Was müssen Diabetiker beachten?

Was ist Diabetes?


Diabetes mellitus, umgangssprachlich auch als „Zuckerkrankheit“ bekannt, ist eine chronische Stoffwechselerkrankung. Es wird vom Körper zu wenig Insulin produziert. Das Insulin ist lebenswichtig, um den Blutzuckerspiegel im Gleichgewicht zu halten. Der Blutzuckerspiegel erhöht sich beispielsweise besonders stark, wenn kohlenhydratreiche Nahrung verzehrt worden ist. Man unterscheidet beim Diabetes zwischen zwei unterschiedlichen Krankheitstypen, dem Diabetes mellitus Typ 1und dem Diabetes mellitus Typ 2.

Bei Typ 1 liegt ein insulinabhängiger Diabetes vor, dass heißt, der betroffene Patient muss sich regelmäßig Insulin spritzen, um eine Blutzuckerentgleisung zu verhindern. Schon Kinder und Jugendliche können an dieser Form des Diabetes erkranken. Die Blutzuckerwerte schwanken stark. Die Patienten sind oft müde, fühlen sich schwach, haben ein starkes Durstgefühl und leiden unter häufigem Harndrang. Sie können ebenfalls unter Sehstörungen, Kopfschmerzen und Heißhungerattacken leiden. Behandlungsziel ist es, mit einer Insulintherapie den Blutzucker möglichst konstant zu halten.

Bei Typ 2 liebt ein Diabetes vor, der nicht zwingend mit Insulin behandelt werden muss. Von dieser Krankheitsform sind meist ältere Menschen betroffen, darum wird der Typ 2 Diabetes auch „Altersdiabetes“ genannt. Diese Diabetesform entwickelt sich langsam und schleichend. Es gibt kaum gravierende Krankheitssymptome wie beim Typ 1 Diabetes und die Krankheit wird oft nur zufällig im Rahmen einer anderen Untersuchung festgestellt. Therapieziel ist es auch hier, den Blutzucker möglichst konstant zu halten.
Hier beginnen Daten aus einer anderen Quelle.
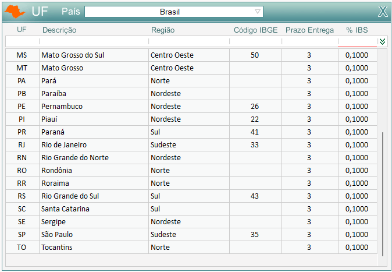This screenshot has width=392, height=272.
Task: Expand the filter row double-chevron
Action: (382, 41)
Den Diabetes ernst nehmen, um Folgeerkrankungen zu verhindern

Diabetiker müssen ihre Krankheit ernst nehmen. Selbst dann, wenn sie im Moment keine Beschwerden verspüren. Das bedeutet, dass sie sich unbedingt an den Ernährungsplan halten müssen, den der Arzt gemeinsam mit ihnen ausgearbeitet hat. Auch müssen sie sich an die regelmäßige Einnahme der verordneten Medikamente halten. Das Heimtückische an einem Diabetes sind besonders die Folgekrankheiten, die ein unzureichend behandelter Diabetes nach sich ziehen kann. Diese so genannten diabetischen Folgeerkrankungen betreffen Nieren, Augen und das Nervensystem. Die Nieren können so schwer geschädigt werden, dass eine Dialyse droht, die Sehkraft der Augen kann so schlecht werden, dass es zur Erblindung kommt. Um das zu verhindern, muss sich der Patient im Alltag verantwortungsbewusst verhalten und auf die Anweisungen des Arztes vertrauen.

Ernährung für Diabetiker

Ein wichtiges Ziel für Diabetiker ist es, eventuelles Übergewicht zu reduzieren, um den Stoffwechsel nicht zusätzlich zu belasten. Ihre Nahrung sollte vollwertig sein, also viel Salat, Gemüse und Vollkornprodukte beinhalten. Auch frisches Obst ist erlaubt, hier muss allerdings auch auf die BE-Werte im Rahmen des Ernährungsplans geachtet werden. Obst enthält – ja nach Art – viel Fruchtzucker, der den Blutzuckerspiegel nach oben treibt. Die gesättigten, tierischen Fette sollten zugunsten von ungesättigten Fetten reduziert werden. Fleisch und Wurst sollten nicht allzu häufig auf dem Speiseplan stehen. Fisch, der reich an mehrfach ungesättigten Fettsäuren ist, sollte mindestens einmal – besser zweimal – pro Woche verzehrt werden.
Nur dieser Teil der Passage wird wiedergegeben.